The following terms are specific to this utility:

Lookup may contain a combination of simple and multiple replacements, simple replacements only, multiple replacements only (i.e. missing only, duplicated values only, or mixed) as needed. Multiple replacements can be split as needed.

On special circumstances, column “id” may be absent from lookup while the presence of the other three standard columns is mandatory. Modifying standard columns’ names will result in error. Any extra columns in lookup will be automatically removed during internal conformance checks on lookup.

Multiple replacements apply to missing or duplicated non-missing values. While replacement values of duplicated values could be regarded as generic, they are entirely decided by the User. They are not restricted in this sense.

In this version, replacements of missing data are restricted to words formed with the word roots MIS|mis, PRE|pre, UN|un, ABS|abs and the adverbs YES|yes, NO|no for missing values of type character and with a number equal to- or larger than 3 integer 9s (i.e. 999, 9999 etc.) for missing values of double or integer types.

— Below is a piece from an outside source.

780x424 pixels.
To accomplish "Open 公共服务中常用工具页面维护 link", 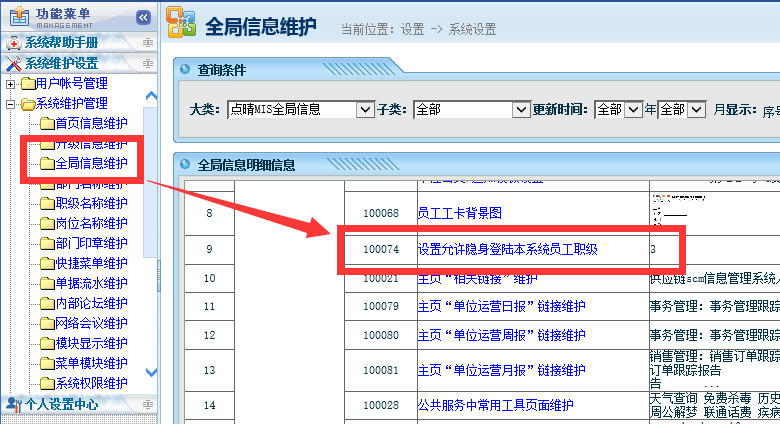I will (495, 405).
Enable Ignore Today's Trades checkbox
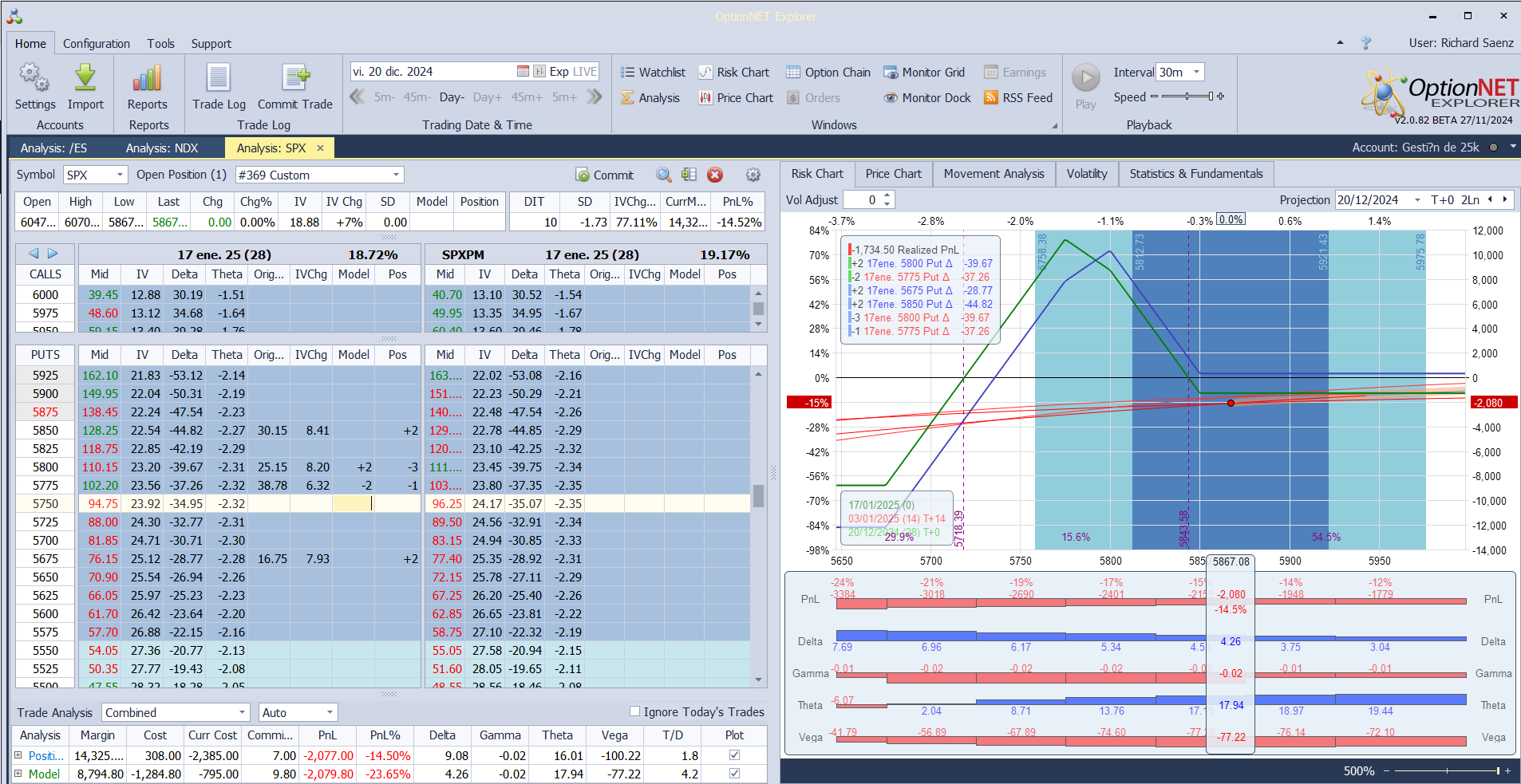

Short sentences beginning with any word root or adverb above may be accepted as replacements.

Example

Typical data replacement workflow: the initial data file and the corresponding lookup file (here named “data.csv” and “lookup.csv”) are saved in a directory, here named dir. Once the package is installed, the following commands should be typed at the R prompt:

> require(replacer)
> dir = 'C:/path/to/directory'
> replaceVals(dir) ## to update the values in 'data.csv'

Results will show on screen (see Section “Screen Output Example” which presents the result of a different data/lookup pair and requests set). A csv file similar to Out-Data is saved on dir.

In-Data
Rw a b uninvlvd
1 aa 7.2 0.6
2 17.6 0.1
3 cc 1.6 1.6
4 dd 0.8 1.2
5 ee -14.0 5.0
6 cc 0.1
7 1.6
8 -5.0 3.3
9 mm 1.6 9.6
10 5.2
11
12 cc
Lookup
Rw vars oldVals newVals id source
1 a ZZ 2 source1
2 a CC 8 source2
3 a cc DD 0 source3
4 a mm UU 9 source4
5 a cc CA 12 source5
6 a YES source6
7 b 1.607 1.1 0 source7
8 b 1.607 8.8 7 source8
9 b 999 source9
Out-Data
Rw a b uninvlvd
1 aa 7.2 0.6
2 ZZ 17.6 0.1
3 DD 1.1 1.6
4 dd 0.8 1.2
5 ee -14.0 5.0
6 DD 0.1
7 YES 8.8
8 CC -5.0 3.3
9 UU 1.1 9.6
10 YES 5.2
11 YES 999.0
12 CA 999.0

This small example covers the complete set of lookup requests with index present. Column “Rw” is here for convenience only. It should not be manually created.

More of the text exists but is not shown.